Ransomware has been one of the most prolific malware families for years, generating financial losses for targeted users and organizations, as well as significant revenue for cybercriminals. In 2017, the FBI issued a warning stating that ransomware alone was responsible for an estimated $1 billion in earnings for cybercriminals. By the end of 2018, losses could surpass $2 billion.
However, financial losses for businesses hit by ransomware can be significantly higher, peaking at billions of dollars on a global scale, as the issues is not just recovering from lost data, but also investing in new security solutions that can prevent similar attacks.
Ransomware Getting Greedy
Traditional ransomware was all about infecting as many victims as possible, either via spearphishing campaigns or via infected websites, and demanding a fixed amount of money.

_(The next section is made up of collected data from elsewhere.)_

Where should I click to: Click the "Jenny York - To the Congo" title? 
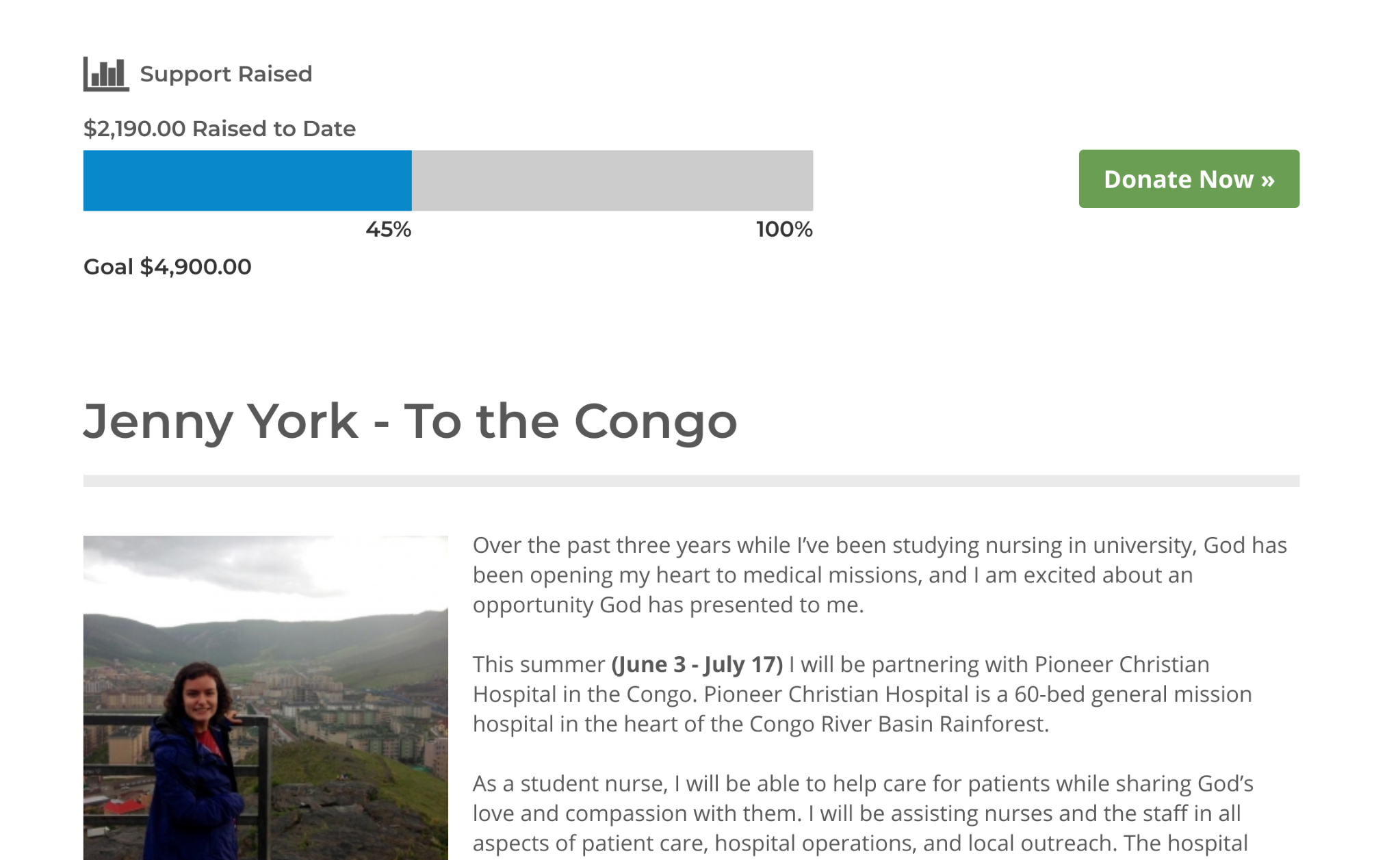point(410,421)
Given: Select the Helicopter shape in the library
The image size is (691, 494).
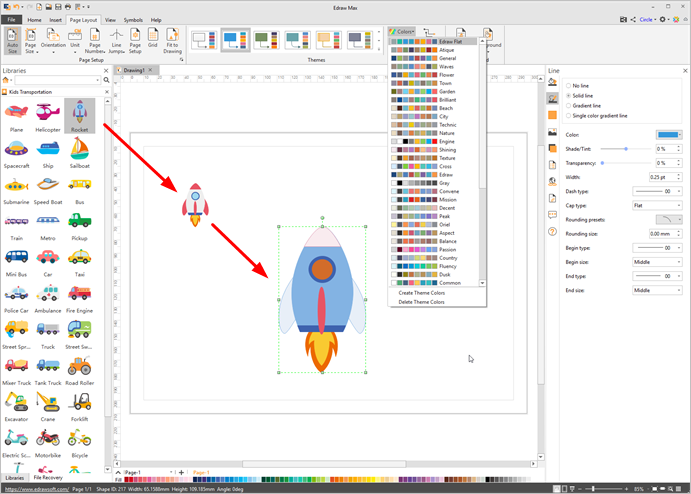Looking at the screenshot, I should point(47,117).
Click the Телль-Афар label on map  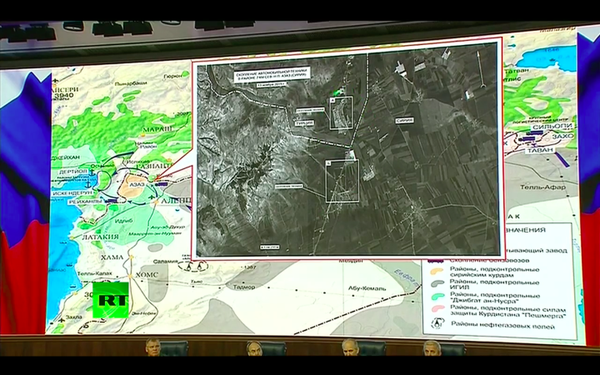click(543, 187)
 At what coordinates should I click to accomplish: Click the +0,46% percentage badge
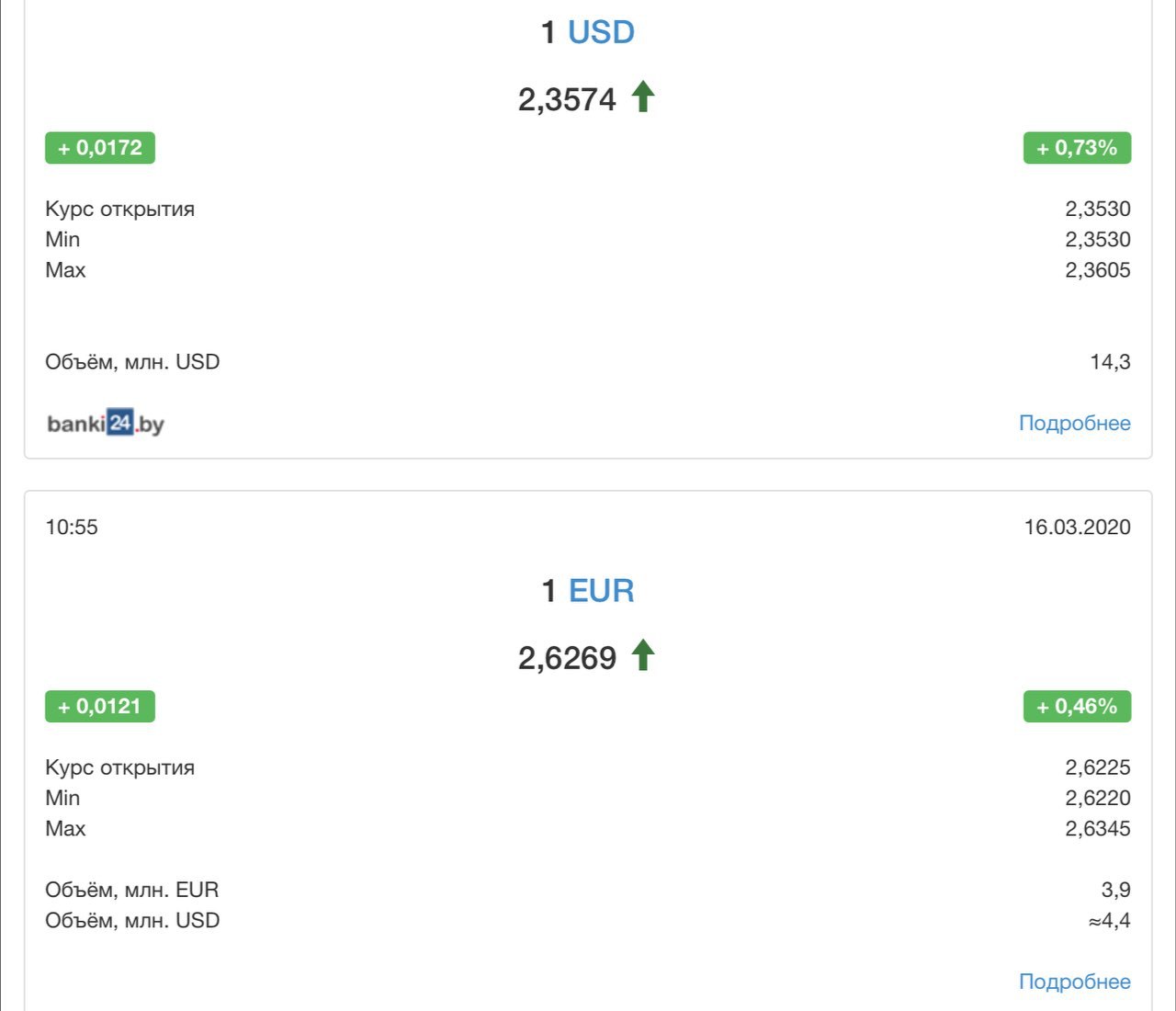pyautogui.click(x=1077, y=707)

Regardless of the number of types of encrypted files, ransom notes would usually range between $300 and $500 dollars, depending on the ransomware family.
However, since the ransomware-as-a-service business (RaaS) has started boominh, cybercriminals, have added the option for “clients” to customize the ransom note based on the victim’s profile and the type of encrypted files.

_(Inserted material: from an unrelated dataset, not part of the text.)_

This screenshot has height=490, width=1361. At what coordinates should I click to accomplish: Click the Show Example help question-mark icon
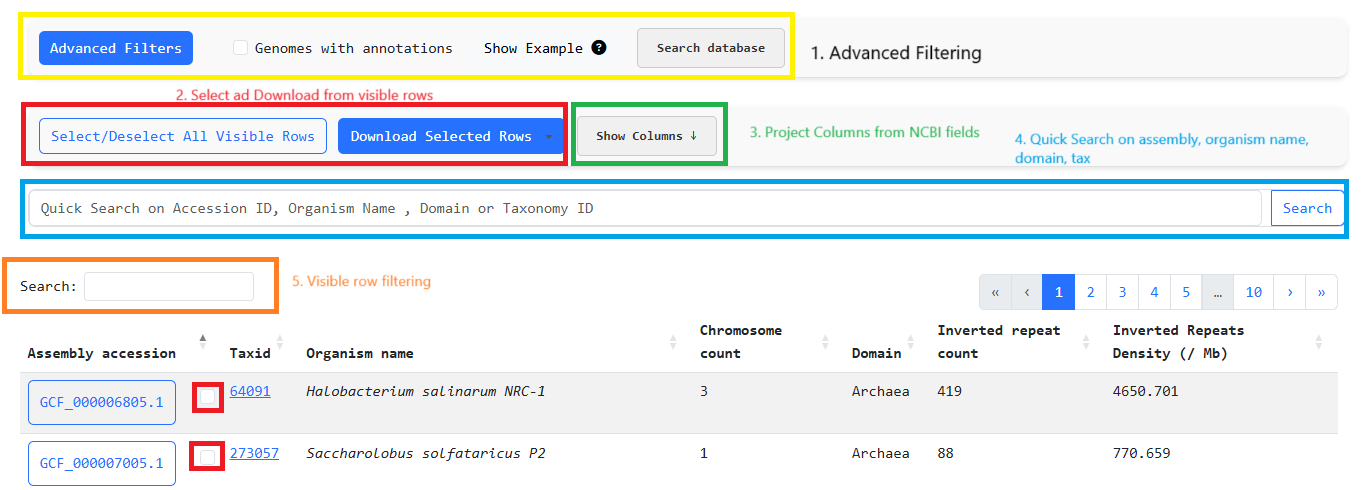coord(599,47)
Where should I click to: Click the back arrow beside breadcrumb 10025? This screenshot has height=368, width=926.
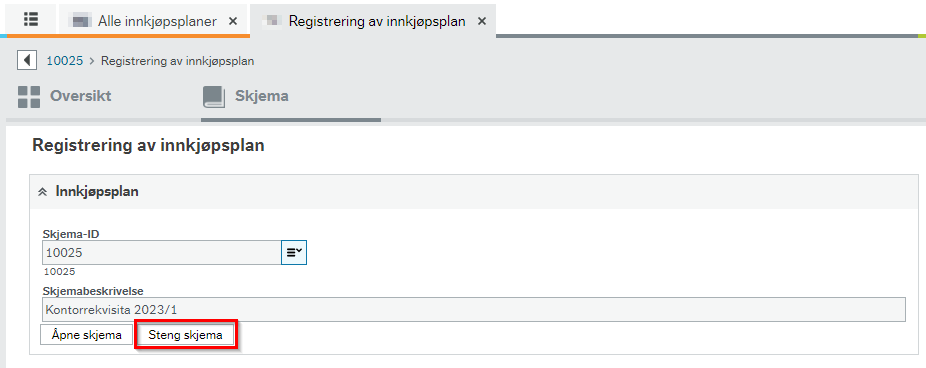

For example, if the average user would receive the lower end of the ransom note, recovering encrypted information from a server hosting sensitive data could set you back thousands, if not hundreds of thousands, of dollars.
GandCrab is one such family. It requests anywhere between $600 and $700,000 dollars for allowing users to regain access to their data. Fortunately, security researchers have managed to create a free decryption tool for GandCrab versions 1, 4 and 5, allowing victims to freely recover their data without giving in to the ransom note.
Multi-Layer Ransomware Protection
While ransomware is at its core considered malware, the fact that each sample is unique for each victim – a process called polymorphism – makes it difficult for security solutions to identify new and unknown samples as ransomware with 100 percent accuracy.
Consequently, there could be instances where one user risks being infected with a new ransomware strand. While there are multiple security layers built into each security solutions, all augmented by machine learning algorithms and behavior-based detection technologies, ransomware has become such a nuisance that security vendors have started implementing new security technologies specifically designed to both detect the threat and minimize any damages caused by an inadvertent infection.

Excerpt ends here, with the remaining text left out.